[DATA FOR PROCESSING Boundary: Start]

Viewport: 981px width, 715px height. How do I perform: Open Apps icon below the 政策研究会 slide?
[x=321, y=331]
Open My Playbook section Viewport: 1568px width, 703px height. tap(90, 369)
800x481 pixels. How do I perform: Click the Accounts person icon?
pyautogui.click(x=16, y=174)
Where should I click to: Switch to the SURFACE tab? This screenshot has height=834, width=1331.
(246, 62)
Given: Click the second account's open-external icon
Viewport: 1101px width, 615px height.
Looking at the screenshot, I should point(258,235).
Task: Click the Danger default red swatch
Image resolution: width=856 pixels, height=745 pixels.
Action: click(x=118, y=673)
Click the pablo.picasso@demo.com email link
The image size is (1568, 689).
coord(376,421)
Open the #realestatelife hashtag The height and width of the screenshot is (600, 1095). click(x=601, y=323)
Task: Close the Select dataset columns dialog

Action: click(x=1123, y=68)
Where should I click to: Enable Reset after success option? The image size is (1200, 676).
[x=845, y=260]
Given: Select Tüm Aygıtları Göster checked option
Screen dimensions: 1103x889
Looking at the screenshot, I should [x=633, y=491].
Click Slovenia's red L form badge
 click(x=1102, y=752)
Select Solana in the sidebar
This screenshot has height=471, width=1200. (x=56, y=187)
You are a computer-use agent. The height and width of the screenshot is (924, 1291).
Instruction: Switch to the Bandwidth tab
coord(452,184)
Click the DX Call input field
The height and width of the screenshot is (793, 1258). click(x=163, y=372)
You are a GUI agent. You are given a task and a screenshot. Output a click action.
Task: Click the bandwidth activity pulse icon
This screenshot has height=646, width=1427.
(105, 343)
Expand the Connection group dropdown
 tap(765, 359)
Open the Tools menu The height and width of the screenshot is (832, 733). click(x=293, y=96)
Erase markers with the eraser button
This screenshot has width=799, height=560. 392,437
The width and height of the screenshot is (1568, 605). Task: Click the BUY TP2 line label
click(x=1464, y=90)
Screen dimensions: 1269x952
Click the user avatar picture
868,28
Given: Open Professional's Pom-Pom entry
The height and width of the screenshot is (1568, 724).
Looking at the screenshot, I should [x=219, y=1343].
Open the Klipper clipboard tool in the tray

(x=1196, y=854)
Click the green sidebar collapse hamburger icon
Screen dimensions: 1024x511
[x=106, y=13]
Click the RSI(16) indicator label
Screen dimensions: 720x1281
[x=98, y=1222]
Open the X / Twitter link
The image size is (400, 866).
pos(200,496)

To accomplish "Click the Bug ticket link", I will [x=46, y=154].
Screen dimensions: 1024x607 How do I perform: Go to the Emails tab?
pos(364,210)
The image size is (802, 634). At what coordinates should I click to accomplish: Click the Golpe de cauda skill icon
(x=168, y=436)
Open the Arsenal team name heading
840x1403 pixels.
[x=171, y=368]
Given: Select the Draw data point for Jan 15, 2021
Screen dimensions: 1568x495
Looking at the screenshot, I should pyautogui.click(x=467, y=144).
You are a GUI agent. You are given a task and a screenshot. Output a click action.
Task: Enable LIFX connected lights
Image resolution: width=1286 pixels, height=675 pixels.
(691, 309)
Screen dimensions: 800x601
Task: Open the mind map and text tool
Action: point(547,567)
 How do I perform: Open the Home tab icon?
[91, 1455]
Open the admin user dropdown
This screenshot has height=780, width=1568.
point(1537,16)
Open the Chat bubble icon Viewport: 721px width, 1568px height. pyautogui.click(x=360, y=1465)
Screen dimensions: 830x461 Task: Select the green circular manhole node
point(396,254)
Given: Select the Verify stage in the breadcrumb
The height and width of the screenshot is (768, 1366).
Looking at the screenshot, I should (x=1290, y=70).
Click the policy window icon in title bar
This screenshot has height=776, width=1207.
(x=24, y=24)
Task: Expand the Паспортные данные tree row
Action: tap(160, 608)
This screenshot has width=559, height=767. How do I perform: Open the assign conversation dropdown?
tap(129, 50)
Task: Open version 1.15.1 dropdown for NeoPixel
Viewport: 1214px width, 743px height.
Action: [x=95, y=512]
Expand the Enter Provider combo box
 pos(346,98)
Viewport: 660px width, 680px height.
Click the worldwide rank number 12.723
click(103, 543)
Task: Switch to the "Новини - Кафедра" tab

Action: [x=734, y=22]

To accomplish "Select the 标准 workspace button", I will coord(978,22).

[DATA FOR PROCESSING Boundary: End]

**WHAT THIS TASK INVOLVES**
Return the number of lines in the data above that include the word "will", and nothing else.

**ANSWER SECTION**
2